++++ Reading text ++++
It is almost September and as the academic clock resets for a new year,  I get ready to teach a new valuation class. With three hundred registered students, it is about as diverse a class as any I have every taught, with a mix of full-time  and part-time MBA students, law and engineering graduate students and a few dozen undergraduates. And with a market meltdown framing discussions, it will be interesting to see how the class plays out. As always, I cannot wait for the class to start and as I have, each semester, for the last few years, I invite you to follow the class, if you are so inclined.
++++ Extracted information ++++
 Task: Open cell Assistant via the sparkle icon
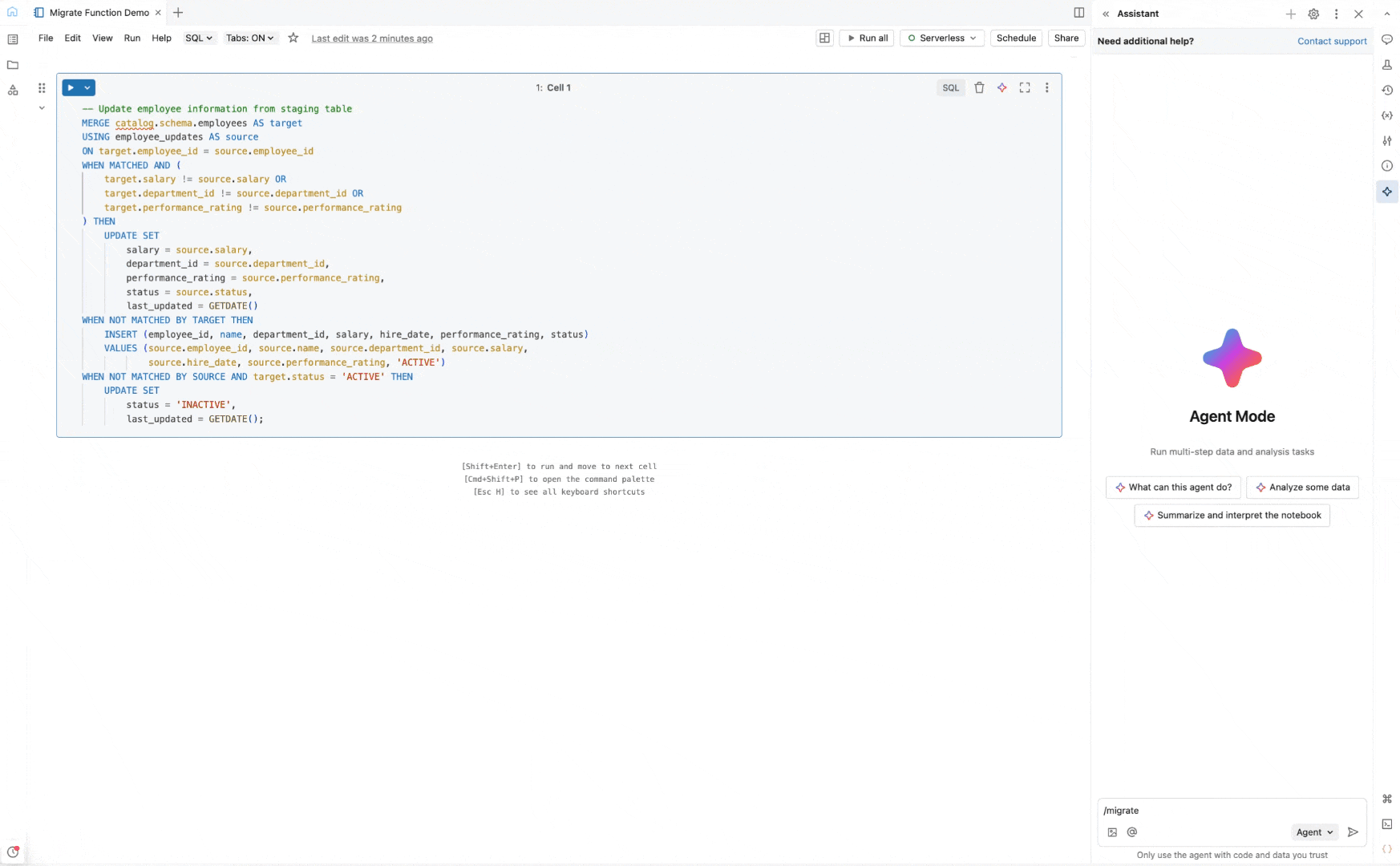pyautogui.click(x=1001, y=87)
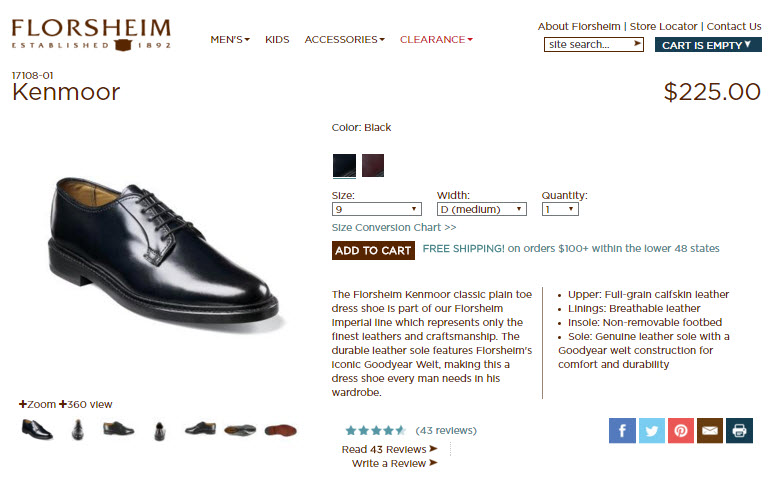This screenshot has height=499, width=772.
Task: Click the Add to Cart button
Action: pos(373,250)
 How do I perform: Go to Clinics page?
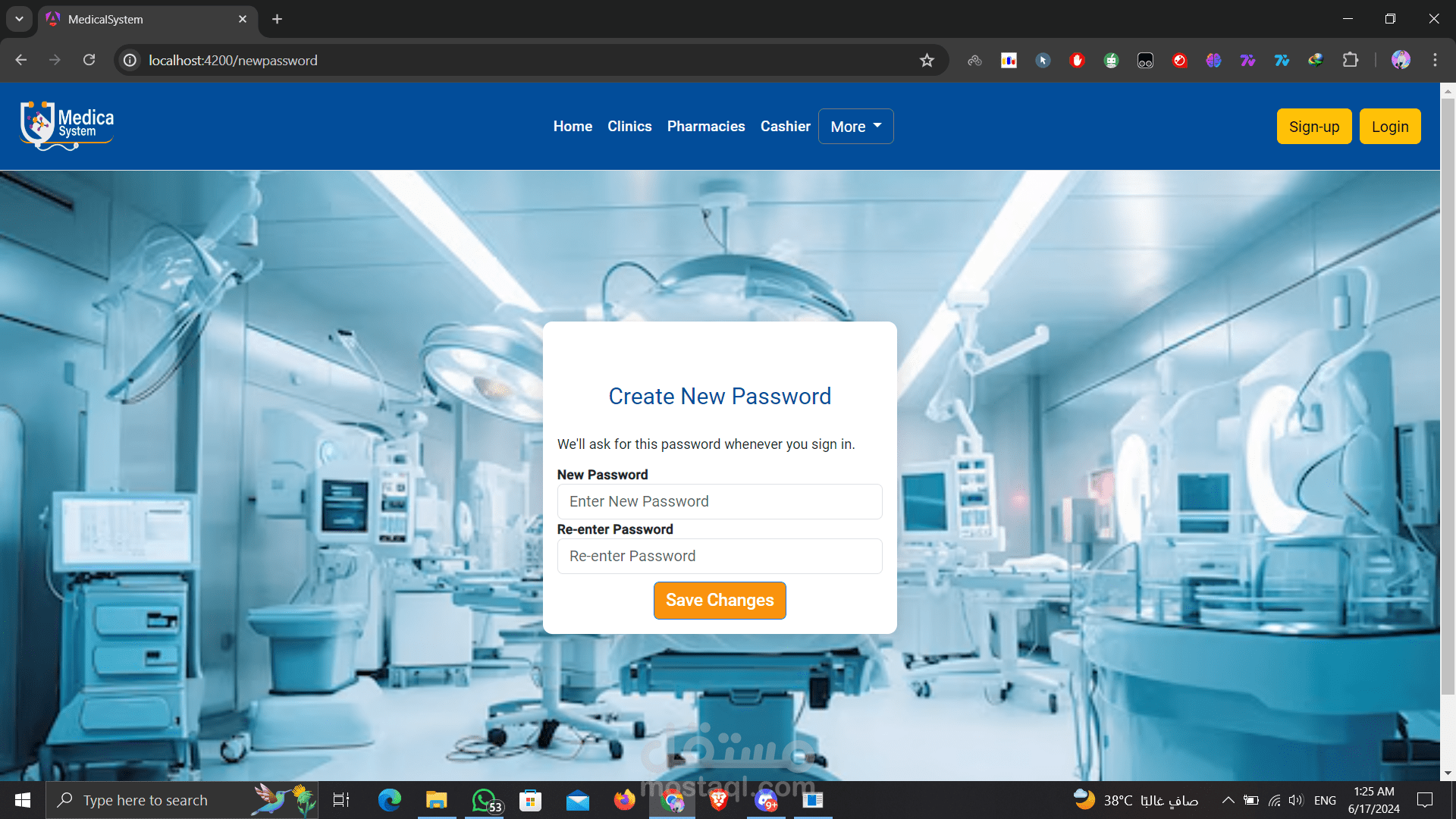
++++
— Request —
How many students are registered for the new valuation class, according to the text announcing it?

— Response below —
Three hundred.